Hyperfocusing is a superpower

A hand holding a lens filter focussed onto the background landscape

The ability to hyperfocus is often seen as a superpower by neurodiverse individuals and when harnessed can become a person’s key to success.

If we consider the notion of “normal” focus, we realise that hyperfocus is a natural outcome of the way our brains work. When we understand this, it is not so hard to come to terms with having hyperfocus, as it is a natural part of the human experience.

What hyperfocusing looks like

Hyperfocusing is the power to focus an extreme amount of attention on just one task, ignoring other distractions. Hyperfocusing is often used to do something productive like finishing work tasks work or studying for an exam.

It’s also great for taking care of really tedious tasks that could take hours to finish. It allows a person to get through a task in the time that they need, rather than getting caught up in the process.

Why the ability to hyperfocus is a good thing

Many people have this superpower, but they might not think of it as a superpower, as it’s been a skill that they’ve had for a long time. This skill is often labelled as “obsessive” when seen in children. The shame of this is that a child learns from an early age that their behaviour causes negative reactions from others.

However there are so many positives to being able to have one-way thinking.  It could be used in a work setting in which a person can apply this power to get a lot done with little supervision. With hyperfocus, it’s possible to become very focused while ignoring the difficulties that can arise with other distractions. allowing a person to maximise their productivity at work.

When hyperfocusing can be a bad thing

There is a saying that with great power comes great responsibility, and this is particularly true hyperfocusing.

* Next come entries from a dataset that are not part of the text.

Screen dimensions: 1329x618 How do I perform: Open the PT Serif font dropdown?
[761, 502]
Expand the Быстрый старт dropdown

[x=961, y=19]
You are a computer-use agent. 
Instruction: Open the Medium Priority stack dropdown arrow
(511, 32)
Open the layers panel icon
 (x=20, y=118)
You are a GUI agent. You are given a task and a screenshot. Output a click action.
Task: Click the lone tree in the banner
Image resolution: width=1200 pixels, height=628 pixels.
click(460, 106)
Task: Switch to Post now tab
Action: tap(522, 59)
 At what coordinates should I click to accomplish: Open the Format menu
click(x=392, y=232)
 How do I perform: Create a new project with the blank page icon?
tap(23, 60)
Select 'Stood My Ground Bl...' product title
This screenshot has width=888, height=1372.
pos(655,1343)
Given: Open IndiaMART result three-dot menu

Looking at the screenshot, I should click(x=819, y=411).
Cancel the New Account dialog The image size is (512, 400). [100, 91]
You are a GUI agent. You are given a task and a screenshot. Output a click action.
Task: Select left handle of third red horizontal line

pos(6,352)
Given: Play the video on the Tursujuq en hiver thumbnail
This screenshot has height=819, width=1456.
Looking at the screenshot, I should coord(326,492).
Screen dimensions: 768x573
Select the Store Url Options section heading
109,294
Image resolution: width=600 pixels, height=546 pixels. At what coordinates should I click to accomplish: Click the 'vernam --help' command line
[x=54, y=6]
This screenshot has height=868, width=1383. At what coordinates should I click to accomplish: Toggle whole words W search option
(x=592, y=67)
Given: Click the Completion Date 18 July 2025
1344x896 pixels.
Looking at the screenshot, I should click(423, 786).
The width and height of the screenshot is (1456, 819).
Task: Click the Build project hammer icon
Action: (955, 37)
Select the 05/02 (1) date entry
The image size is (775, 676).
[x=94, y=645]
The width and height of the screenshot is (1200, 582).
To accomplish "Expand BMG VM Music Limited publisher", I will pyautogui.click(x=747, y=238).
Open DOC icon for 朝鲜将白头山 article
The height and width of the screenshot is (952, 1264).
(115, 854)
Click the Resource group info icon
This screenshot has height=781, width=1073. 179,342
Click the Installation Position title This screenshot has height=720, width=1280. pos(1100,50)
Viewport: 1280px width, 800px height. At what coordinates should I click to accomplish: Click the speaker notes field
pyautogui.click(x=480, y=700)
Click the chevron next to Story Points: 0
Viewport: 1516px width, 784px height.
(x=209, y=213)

Spending too much time on one task can cause a person to become so focused that everything else fades out of sight. This can have negative effects on relationships and physical health as a person can forget to eat, drink and do basic daily tasks including getting enough sleep. This is what psychologists call the negative hyperfocus and it is classified as a hyperfocus disorder.

Those who hyperfocus to an extreme degree are often described as suffering from obsessive-compulsive disorder (OCD).

Ways to use hyperfocusing to your advantage

Hyperfocusing can help you improve your daily routine by finding new ways of completing tasks. Hyperfocusing allows a person to quickly complete a task that at some times can be a struggle.

Hyperfocusing may also help you to complete a task that can be a challenge to finish. It can be a great way to learn all there is to know about a particular subject that is of interest.

Why having employees who can hyperfocus is good news for business

Hyperfocusing is a superpower that people of all ages, professions, and interests use to get things done. The ability to hyperfocus, or “get in the zone” as many call it, is something that can be hard to come by for many people. But what if you were able to create an environment where employees especially neurodiverse ones able to stay focused?

Five reasons why it's good news for business

  1. Hyperfocusing enables a person to accomplish tasks more quickly
  2. It can help with creativity
  3. It leads to better concentration and less need for breaks
  4. It can be seen as a sign of success in the workplace – having created a sensory safe space where an individual can thrive.
  5. Gives businesses a competitive edge over the competition.

Although we have used the word “superpower” to describe the ability to hyperfocus, it is important that we do not fall into the trap of viewing neurodiverse individuals as super heroes with special abilities that are a must-have addition to any workplace.

Neurodiverse individuals deserve the right to be employed and to live fulfilled lives without the need to justify their place within a team because they have a “superpower”.

Neurodiverse individuals who are not able to hyperfocus to the same level as others are no less human and are no less worthy of respect and kindness within the workplace.